● **RECORDS SHOWN**
*-*-*

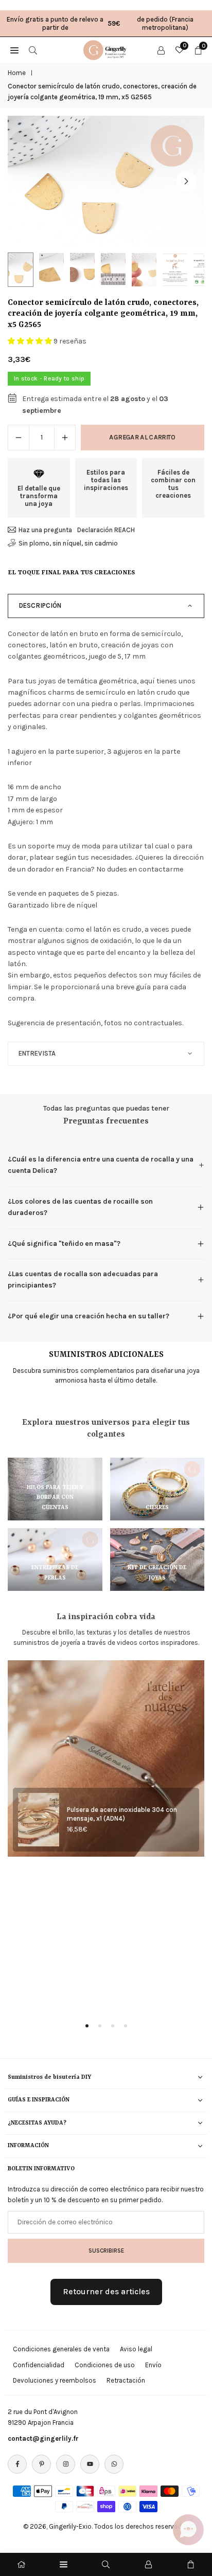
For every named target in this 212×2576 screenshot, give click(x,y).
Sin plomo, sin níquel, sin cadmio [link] (68, 543)
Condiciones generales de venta (61, 2349)
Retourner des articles (106, 2291)
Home (17, 73)
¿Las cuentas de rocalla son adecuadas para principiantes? (83, 1279)
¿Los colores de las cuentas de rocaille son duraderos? (80, 1207)
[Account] (161, 50)
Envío (153, 2365)
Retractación (126, 2380)
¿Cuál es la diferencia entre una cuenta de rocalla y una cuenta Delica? (100, 1165)
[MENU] (14, 50)
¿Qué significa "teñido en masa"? (64, 1243)
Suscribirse (106, 2250)
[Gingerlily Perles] (106, 49)
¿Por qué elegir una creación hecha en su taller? (88, 1316)
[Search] (33, 50)
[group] (106, 181)
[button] (186, 181)
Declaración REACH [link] (106, 530)
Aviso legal (136, 2349)
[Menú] (63, 2564)
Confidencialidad (38, 2365)
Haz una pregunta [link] (45, 530)
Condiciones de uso (105, 2365)
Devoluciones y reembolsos (54, 2380)
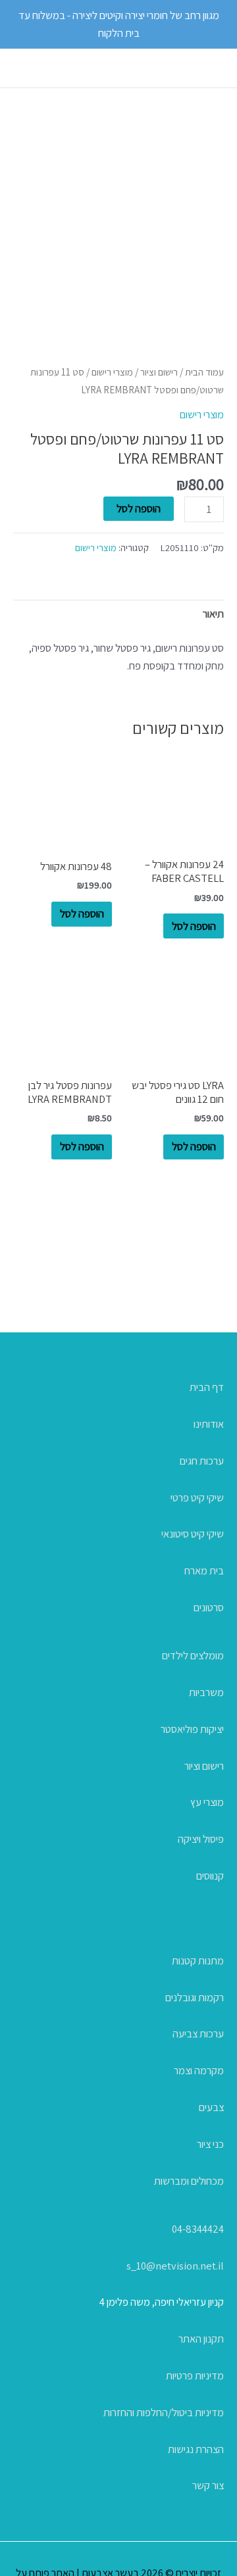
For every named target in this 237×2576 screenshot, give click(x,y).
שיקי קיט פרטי (197, 1497)
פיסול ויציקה (201, 1839)
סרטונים (209, 1607)
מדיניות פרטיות (195, 2375)
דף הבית (207, 1387)
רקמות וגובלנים (194, 1997)
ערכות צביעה (198, 2033)
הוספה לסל (139, 508)
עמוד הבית (204, 372)
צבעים (211, 2107)
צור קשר (208, 2485)
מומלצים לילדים (193, 1655)
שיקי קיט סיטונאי (192, 1533)
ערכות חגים (202, 1460)
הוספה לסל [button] (194, 926)
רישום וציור (159, 372)
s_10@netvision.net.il (175, 2265)
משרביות (206, 1692)
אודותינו (209, 1424)
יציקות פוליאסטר (192, 1729)
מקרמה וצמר (199, 2070)
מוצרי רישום (112, 372)
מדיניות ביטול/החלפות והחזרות (163, 2412)
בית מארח (204, 1570)
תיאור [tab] (213, 613)
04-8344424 (198, 2229)
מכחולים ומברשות (189, 2181)
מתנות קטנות (198, 1960)
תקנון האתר (201, 2338)
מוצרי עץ (207, 1802)
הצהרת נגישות (196, 2449)
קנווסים (210, 1875)
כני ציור (210, 2144)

*-*-*

● **TASK TO CARRY OUT**
Please report only the count of lines in the entries above where the word "rocalla" appears.

● **RESULT BELOW**
2